Universities, in particular, have become hotbeds of bureaucracy with administrators now outnumbering coalface staff - who do the teaching and research - by two to one. To make matters worse, a new administrative system devised by the Labour Government, is seriously increasing the bureaucracy, threatening academic freedom and demoralising staff.
The Performance Based Research Funding (PBRF) process uses arbitrary criteria to rank the research outputs of university staff. The problem is that it encourages the production of formulaic publications favoured by the assessors, rather than unfashionable but potentially groundbreaking original research. In fact, under the PBRF system it has been estimated that much of the research produced by both Isaac Newton and Albert Einstein would have been graded as failures. As a result of this system, New Zealand is in grave danger of losing high calibre staff fed up with research assessments being ranked lower than they believe they should be.

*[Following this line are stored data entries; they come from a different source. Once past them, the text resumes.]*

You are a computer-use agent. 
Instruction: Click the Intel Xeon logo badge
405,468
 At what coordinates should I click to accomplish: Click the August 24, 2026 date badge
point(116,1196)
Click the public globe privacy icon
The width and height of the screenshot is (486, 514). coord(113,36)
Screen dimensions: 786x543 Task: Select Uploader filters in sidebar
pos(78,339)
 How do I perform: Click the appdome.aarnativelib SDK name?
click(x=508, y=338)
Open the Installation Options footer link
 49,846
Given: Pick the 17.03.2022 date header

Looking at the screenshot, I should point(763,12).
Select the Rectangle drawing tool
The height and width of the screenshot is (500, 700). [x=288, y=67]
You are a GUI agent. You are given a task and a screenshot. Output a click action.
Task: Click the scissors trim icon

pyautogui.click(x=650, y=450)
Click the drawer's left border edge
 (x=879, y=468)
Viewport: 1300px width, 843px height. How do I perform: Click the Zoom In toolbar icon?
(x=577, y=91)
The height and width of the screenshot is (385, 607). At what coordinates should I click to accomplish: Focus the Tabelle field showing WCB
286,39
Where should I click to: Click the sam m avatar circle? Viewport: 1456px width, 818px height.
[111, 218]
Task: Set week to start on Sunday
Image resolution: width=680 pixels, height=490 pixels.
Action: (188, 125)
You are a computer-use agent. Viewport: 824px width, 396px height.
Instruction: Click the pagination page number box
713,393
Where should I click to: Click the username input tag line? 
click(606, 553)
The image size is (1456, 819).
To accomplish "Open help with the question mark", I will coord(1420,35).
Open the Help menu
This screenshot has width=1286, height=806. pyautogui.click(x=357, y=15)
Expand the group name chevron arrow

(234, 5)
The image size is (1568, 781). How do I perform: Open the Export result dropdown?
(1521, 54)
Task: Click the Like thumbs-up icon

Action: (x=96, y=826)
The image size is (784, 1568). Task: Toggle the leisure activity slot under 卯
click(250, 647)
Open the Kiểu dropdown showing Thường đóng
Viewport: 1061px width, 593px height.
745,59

This weeks NZCPR Guest Commentator is Dr Ron Smith, the Director of International Relations and Security Studies at the University of Waikato, whose article The Tyranny of Fadism: PBRF and other stories, soundly condemns the system: "Performance Based Research Funding fails on all counts. It fails to adequately or equitably evaluate performance and it produces no (net) funding. In part it fails to achieve its objectives because it is conceptually flawed and badly administered". To read the full article click the sidebar link>>>
Dr Smith has also prepared a more comprehensive Research Report for the New Zealand Centre for Political Research. PBRF on the Horizon is also available on our NZCPR website alongside Dr Smith's guest commentary. In this research report he explains the "corrupting" affects of the PBRF: "We now have a whole apparatus of 'portfolio managers', standing ready to advise staff on how to present their efforts to best advantage, how to garner expressions of 'esteem', and, above all, how to appeal to the prejudices of those who will sit in judgement. In the political context we would talk of 'spin-doctors', or 'sexing-up', or simply of deceit".
Dr Smith concludes with the advice that university staff should view the PBRF "rather as national defence forces would view the appearance of a hostile submarine. Keep an eye on it and, if it gets too close, sink it".
Clearly, the effects of "big government" have spread through every public institution in the country. In the public health system it has got so bad that if all the managers were to get sick, there wouldn't be enough hospital beds to put them in! And with this massively expanded bureaucracy absorbing scarce resources that could otherwise be going into service delivery, these are surely the sorts of issues that definitely need addressing during an election campaign.
As much as Helen Clark may wish to dictate what the election issues are, the electorate is likely to take a more considered view.